Thursday 8 September 2005, Melia Hotel, Hanoi, Vietnam
Meeting commenced: 9:00 am
Chair: Kenny Huang
The Chair introduced the session and explained the agenda.
- Review of open action items
- IANA policy for allocation of IPv6 blocks to RIRs
- Proposal to amend APNIC IPv6 assignment and utilisation requirement policy
- Alternative address allocation algorithm for IPv6
- Resource recovery policy implementation update
- Proposal for discrete networks and national peering
- RIR policy development update
- LIR survey results
- IP address space transfer between existing Taiwan LIRs
- Large IPv4 address space usage trial for Future IPv6
- Election of Co-chair
Review of open action items
IANA policy for allocation of IPv6 blocks to RIRs
The Chair reviewed the open action items
pol-18-001: Secretariat, with assistance from NIRs, to conduct a survey of ISPs' resource management practices, to allow better analysis of the issues. Update (APNIC19): Ongoing. Done
pol-19-001: prop-027-v001 to be reported at AMM to seek consnsus at the next stage of the policy development process. Done
pol-19-002: Secretariat to amend the policy submission form to include a CC field. Done
pol-19-003: Secretariat to amend and publish current IPv4 subsequent allocation criteria guidelines. Done
pol-19-004: Secretariat to initiate process to elect a new Co-chair of the Policy SIG. Done
Paul Wilson, APNIC
The presenter explained the process for developing a globally coordinated policy, under the terms of the Global Policy Development Process defined in the ASO MoU. This proposal "IANA policy for allocation of IPv6 blocks to RIRs", was first approved by the APNIC Policy SIG at APNIC 18. Since then, the proposal has been developed further during its presentation to the other RIRs. It is now being re-presented here to give the opportunity for review and discussion of the changes and confirm consensus of this forum.
The revised details are as follows:
- allocations to be sufficient for an 18 month period
- Those with less than /12 to receive an allocation from IANA
- RIRs to receive additional addresses when available space is less than 50 percent of a /12, or available space is less than the RIR's requirement for the next nine months
- IANA to make a single allocation sufficient to meet the RIR's need for an 18 month period.
The presenter reviewed the progress of discussions in the other RIRs and explained the expected next steps. The current draft of the proposal is [prop-005-v005].
Questions and discussion
- The Chair asked for a show of hands on this revised proposal. There were no objections. The Chair noted consensus to accept this proposal, pending approval at the remaining stages of the process.
- pol-20-001: Pending approval at each remaining stage of the policy development process, Secretariat to continue coordinating global acceptance of this policy [prop-005-v004].
Proposal to amend APNIC IPv6 assignment and utilisation requirement policy
Geoff Huston, APNIC
The presenter explained that this proposal [prop-031-v001] is to:
- add a /56 end site allocation point (in addition to /64 and /48)

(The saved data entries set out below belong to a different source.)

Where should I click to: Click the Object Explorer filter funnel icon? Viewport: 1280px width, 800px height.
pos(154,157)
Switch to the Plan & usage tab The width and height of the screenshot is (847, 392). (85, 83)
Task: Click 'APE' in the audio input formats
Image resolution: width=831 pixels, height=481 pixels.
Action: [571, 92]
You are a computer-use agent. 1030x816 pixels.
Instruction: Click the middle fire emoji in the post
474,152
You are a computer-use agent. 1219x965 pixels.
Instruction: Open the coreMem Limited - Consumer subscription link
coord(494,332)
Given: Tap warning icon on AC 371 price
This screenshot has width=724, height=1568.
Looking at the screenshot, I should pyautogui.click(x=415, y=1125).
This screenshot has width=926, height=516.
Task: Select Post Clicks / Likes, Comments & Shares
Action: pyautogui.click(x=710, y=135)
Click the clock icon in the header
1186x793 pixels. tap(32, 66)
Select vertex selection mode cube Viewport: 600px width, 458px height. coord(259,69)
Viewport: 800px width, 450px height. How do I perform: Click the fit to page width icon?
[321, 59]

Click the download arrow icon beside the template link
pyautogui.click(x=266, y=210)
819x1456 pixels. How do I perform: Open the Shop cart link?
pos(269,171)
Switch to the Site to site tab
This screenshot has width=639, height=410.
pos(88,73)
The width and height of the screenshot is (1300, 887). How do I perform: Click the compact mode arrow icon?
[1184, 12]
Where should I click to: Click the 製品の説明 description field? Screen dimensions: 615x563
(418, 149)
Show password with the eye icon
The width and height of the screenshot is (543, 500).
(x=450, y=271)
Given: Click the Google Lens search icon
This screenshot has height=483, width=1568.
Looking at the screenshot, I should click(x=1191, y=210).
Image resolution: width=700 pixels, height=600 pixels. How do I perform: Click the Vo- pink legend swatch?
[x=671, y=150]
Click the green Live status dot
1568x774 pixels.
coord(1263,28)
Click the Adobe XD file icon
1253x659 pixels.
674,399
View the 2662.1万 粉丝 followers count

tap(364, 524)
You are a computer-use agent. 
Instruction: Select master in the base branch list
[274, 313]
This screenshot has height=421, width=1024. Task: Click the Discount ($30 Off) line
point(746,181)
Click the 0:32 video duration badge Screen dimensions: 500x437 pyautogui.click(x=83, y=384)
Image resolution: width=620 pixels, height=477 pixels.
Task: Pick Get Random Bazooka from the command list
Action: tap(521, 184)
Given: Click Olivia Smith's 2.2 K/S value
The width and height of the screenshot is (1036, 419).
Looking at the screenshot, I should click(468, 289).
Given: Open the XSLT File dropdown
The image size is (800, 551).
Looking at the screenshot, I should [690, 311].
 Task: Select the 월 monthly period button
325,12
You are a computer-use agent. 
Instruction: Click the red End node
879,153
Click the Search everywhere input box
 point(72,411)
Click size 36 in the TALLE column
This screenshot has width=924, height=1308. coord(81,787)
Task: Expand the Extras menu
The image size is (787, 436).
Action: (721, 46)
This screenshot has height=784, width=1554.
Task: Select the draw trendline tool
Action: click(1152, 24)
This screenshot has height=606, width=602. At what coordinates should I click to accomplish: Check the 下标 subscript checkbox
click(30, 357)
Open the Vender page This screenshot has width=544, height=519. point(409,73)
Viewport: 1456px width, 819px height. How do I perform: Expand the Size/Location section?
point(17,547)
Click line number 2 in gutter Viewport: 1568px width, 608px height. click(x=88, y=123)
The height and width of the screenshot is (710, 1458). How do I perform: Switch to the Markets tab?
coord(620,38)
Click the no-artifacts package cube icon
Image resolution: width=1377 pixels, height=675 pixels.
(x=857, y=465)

- make the default end site allocation for SOHO end sites to be /56
- base evaluation for subsequent allocations on an HD-ratio of 0.94
- base end site allocation size HD-ratio calculations on a /56 unit.
The presenter explained that this proposal is based on considerations of the desired lifetime for the IPv6 protocol. He described the impact of the current default assignment sizes in IPv6 policy, noting that the assignment efficiency is very low. The current combination of the HD-ratio of 0.8 and the default assignment sizes leads to some very large allocations, which can lead to very rapid usage of the available address pool.
The presenter also noted that problems of routing are not going to be solved easily. The presenter argued that in the long term, it is preferable to still have ample addresses in the pool at the end of the protocol?s lifetime, to ensure a smooth transition to whatever a new addressing protocol may be.
The presenter argued that in the current IPv6 policy framework, the lifetime of the address pool may not be sufficient to provide for future needs without policy changes. The presenter noted that there are many uncertainties in the future of devices and networks, making it impossible to predict the number of addresses that may be required. If the community is wrong in its assumptions and underestimates the future demand, then problems can occur. Therefore, it was argued that it is appropriate now to consider how the policy may be changed to avoid future pain.
The presenter noted that the current application of the HD-ratio creates inefficient addressing schemes. He argued that moving to a HD-ratio of 0.94 would create far more efficient addressing schemes, without creating undue expense or difficulties for LIRs. This analysis was made by considering the past 20 years of experience of IPv4 addressing. The presenter argued that this change would make no difference to most networks, but would require greater efficiency from a small minority of networks.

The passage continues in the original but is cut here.